Quant au dernier, qui vient de fermer le 31 décembre 08, également 

dans le même arrondissement, le TX Bar, après s'être appelé le Paris Texas, super raison sociale, a survécu après 5 ans d'exploitation. Ce lieu n'avait rien de très excitant, son décor était triste et désuet. Son bar clouté cuir ne pouvait qu'exciter les dames de joie qui pavoisaiernt anciennement dans ce lieu. Un cadre totalement inadapté à la clientèle gay actuelle. As-tu déjà vu un bar qui ... bourre ... fermé ?

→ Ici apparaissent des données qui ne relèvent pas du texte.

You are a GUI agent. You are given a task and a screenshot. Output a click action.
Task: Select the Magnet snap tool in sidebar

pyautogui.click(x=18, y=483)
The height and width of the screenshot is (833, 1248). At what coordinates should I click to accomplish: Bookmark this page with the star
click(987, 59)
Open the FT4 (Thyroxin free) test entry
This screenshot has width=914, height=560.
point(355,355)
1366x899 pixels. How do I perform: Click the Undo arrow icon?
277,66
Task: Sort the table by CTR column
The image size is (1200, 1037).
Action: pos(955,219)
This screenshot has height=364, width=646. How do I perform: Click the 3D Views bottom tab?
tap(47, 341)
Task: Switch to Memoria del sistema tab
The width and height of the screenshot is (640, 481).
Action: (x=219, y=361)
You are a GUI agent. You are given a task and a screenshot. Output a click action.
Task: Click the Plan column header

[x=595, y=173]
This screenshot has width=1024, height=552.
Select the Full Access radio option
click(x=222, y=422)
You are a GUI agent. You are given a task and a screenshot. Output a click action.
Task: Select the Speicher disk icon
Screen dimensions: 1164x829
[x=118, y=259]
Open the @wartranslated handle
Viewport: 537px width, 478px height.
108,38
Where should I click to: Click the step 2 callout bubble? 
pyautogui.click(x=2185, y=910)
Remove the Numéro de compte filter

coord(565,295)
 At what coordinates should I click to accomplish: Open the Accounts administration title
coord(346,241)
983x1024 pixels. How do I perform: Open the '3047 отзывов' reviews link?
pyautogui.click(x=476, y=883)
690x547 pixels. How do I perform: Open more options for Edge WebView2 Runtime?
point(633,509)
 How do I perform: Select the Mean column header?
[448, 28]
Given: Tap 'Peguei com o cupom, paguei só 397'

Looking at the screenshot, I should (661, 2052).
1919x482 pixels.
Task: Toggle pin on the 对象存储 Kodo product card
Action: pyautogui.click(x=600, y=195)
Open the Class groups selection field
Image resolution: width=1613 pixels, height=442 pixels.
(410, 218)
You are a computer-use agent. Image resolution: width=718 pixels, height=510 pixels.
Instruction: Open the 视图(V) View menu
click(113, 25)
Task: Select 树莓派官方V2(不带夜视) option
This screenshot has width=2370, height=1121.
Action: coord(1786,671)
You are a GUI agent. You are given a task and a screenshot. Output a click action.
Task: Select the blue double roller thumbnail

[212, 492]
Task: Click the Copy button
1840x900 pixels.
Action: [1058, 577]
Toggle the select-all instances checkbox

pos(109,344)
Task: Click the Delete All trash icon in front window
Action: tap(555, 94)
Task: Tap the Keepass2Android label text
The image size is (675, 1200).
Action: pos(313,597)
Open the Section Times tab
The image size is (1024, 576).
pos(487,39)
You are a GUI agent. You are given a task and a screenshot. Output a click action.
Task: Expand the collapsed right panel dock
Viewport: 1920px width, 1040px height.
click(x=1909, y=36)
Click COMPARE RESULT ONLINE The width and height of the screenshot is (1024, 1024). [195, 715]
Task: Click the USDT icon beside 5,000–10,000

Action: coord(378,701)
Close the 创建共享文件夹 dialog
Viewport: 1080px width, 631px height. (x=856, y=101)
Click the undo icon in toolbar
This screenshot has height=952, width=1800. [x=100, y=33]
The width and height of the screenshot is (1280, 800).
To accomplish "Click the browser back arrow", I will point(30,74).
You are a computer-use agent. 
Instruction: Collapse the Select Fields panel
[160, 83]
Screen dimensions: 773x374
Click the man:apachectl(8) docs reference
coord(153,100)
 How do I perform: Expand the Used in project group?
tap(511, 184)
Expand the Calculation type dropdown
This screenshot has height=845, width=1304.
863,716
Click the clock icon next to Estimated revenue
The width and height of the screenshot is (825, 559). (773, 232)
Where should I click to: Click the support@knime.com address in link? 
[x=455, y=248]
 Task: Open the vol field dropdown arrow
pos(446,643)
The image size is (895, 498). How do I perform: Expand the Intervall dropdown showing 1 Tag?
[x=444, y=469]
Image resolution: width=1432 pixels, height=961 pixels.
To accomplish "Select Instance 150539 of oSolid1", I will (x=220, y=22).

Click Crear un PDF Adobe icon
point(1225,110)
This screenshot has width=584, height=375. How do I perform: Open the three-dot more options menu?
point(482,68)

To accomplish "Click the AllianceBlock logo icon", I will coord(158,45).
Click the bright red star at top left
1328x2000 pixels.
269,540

Aux Halles, le Hole Next a perdu son brillant animateur Cédric. A la rédaction, on le connaît bien et il nous a déjà confié qu'il va rebondir rapidement. Donc pas de panique, de nouvelles soirées hardos auront à nouveau lieu à la capitale. Nos confrères parisiens ont également pleuré la fermeture des boutiques IEM. Ses rédacteurs n'ont certainement jamais mis leurs pieds dans ces boutiques. Le client n'était qu'un simple porte-monnaie. La connaissance de la marchandise était inexistante et son personnel peinait simplement à dire "bonjour" ! Ne pleurons donc pas que les shops internet perturbent les ventes dans les sexshops. Aujourd'hui, comme hier et comme demain, seuls, les pros survivront à la crise. Saluons, par exemple, l'initiative du Bunker Sexclub qui pratique un tarif très favorable pour les "sans emploi" ! La crise aura certainement des côtés positifs pour le milieu gay dont un meilleur respect du consommateur et espérons surtout sur Paris, une recentralisation de lieux gays autour du Marais.